Likert items: Affected by acquiescence bias and social desirability bias

Semantic Differential: Requires higher cognitive demand to answer due to unlabeled options

In some situations, it’s possible to use either a Likert item or a semantic differential for a given research question. For example, if we wanted to understand how satisfying our website is to use, we could ask how much a user agrees or disagrees with the statement: The website was satisfying to use. We could also create a semantic differential question, which asks: How satisfying was using the website? The poles of the scale contain the words ‘satisfying’ and ‘unsatisfying’. Both of these questions help us to understand the users’ perception of the ease of use of our website.

However, there are situations when it is difficult or impossible to use a semantic differential. For example, consider the statements below that were presented as a Likert scale in a survey of UX practitioners.

  • We don't begin thinking about solutions until we've completed our discovery.
  • We are given time to do enough discovery work before we begin designing new features, products or services.
  • The team involved in the discovery all work together collaboratively, sharing work.
  • Our discoveries are centered around user research with our target users.

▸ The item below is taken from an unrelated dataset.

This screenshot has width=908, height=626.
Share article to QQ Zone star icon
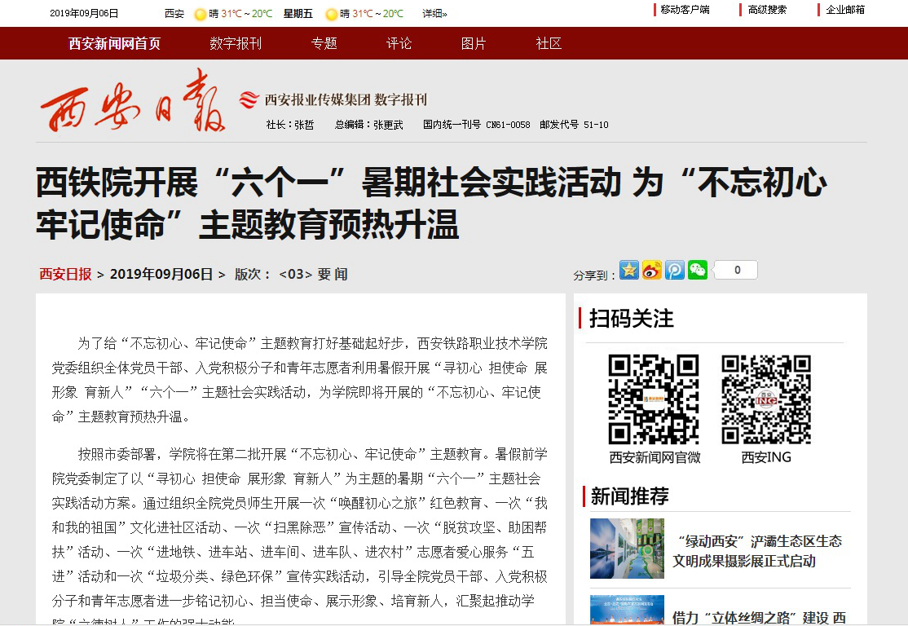[x=629, y=270]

Converting the above to semantic differentials would not be possible without changing the type of information we are trying to garner from respondents.

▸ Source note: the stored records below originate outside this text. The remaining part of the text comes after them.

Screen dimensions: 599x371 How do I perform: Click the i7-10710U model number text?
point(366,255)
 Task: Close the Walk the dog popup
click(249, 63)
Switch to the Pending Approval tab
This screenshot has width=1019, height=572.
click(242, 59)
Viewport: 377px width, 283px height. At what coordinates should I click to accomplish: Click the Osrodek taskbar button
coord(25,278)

Thus, overall, questions that use a Likert-type response format are more flexible, and have a greater number of applications.

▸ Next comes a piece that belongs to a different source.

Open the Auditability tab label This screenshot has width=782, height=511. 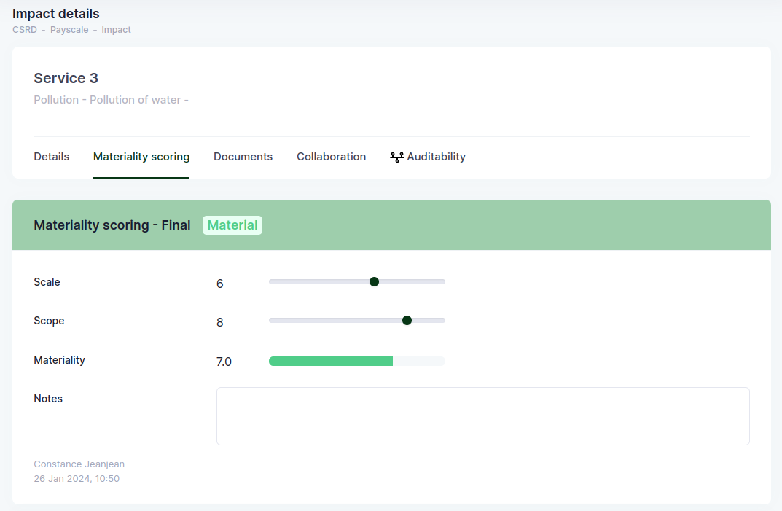436,157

Tips for Using Rating Scales in UX Surveys

If you’re thinking of using rating scales in your survey, then here are some tips.

  • If you want to evaluate the ease of use of an interface, use standardized usability questionnaires which have been tried and tested and have undergone psychometric testing, instead of creating your own.
  • If you’re not sure which style of rating scale to use, test them both. Do an in-person qualitative survey to test the comprehension of the question and of the answer options. Ask your participants to think aloud while they complete the survey. You can also trial both versions of the survey and compare the responses to decide whether you should use a Likert or a semantic-differential scale. Consider the audience: will people struggle to answer a semantic differential, or will they be prone to agree too much?
  • Use existing scale labels when designing a question using a Likert-type response format. Stick to the typical ways of phrasing agreement and disagreement (strongly agree, agree, neither agree nor disagree, etc.), rather than reinventing the wheel and creating new response options.
  • Ensure your polar adjectives are true opposites when designing semantic- differential scales. For example, go for well-accepted pairs like interesting vs. boring, as opposed to odd pairings such as cool vs. strange. Test with users in person to understand if word pairings are seen as bipolar before implementing a large-scale quantitative survey.
  • Include optional text fields so you can get more insight. A question like Why did you choose this rating? garners the thought process behind choosing an option on the scale.
  • Add a Not applicable option for those questions that might not apply to all your respondents. This extra choice allows you to disambiguate any neutral respondents from respondents who don’t believe the question is relevant to them.

Conclusion

Likert and semantic differential are two types of rating scales often used in UX research. Both are tried and tested ways to measure degrees of opinion related to the experience of products and services; however, they do so in slightly different ways. Pick the right style of rating scale to suit your research aims and be aware of the limitations and nuances of both.

References

Likert, R. (1932). A Technique for the Measurement of Attitudes. Archives of Psychology, 140, 1–55.

Osgood, C.E., Suci, G.J., and Tannenbaum, P.H. (1957). The Measurement of Meaning. University of Illinois Press, Urbana, Illinois.

Sauro, J., Lewis, J.R. (2011). When designing usability questionnaires, does it hurt to be positive?. Proceedings of the SIGCHI Conference on Human Factors in Computing Systems (CHI '11). 2215–2224.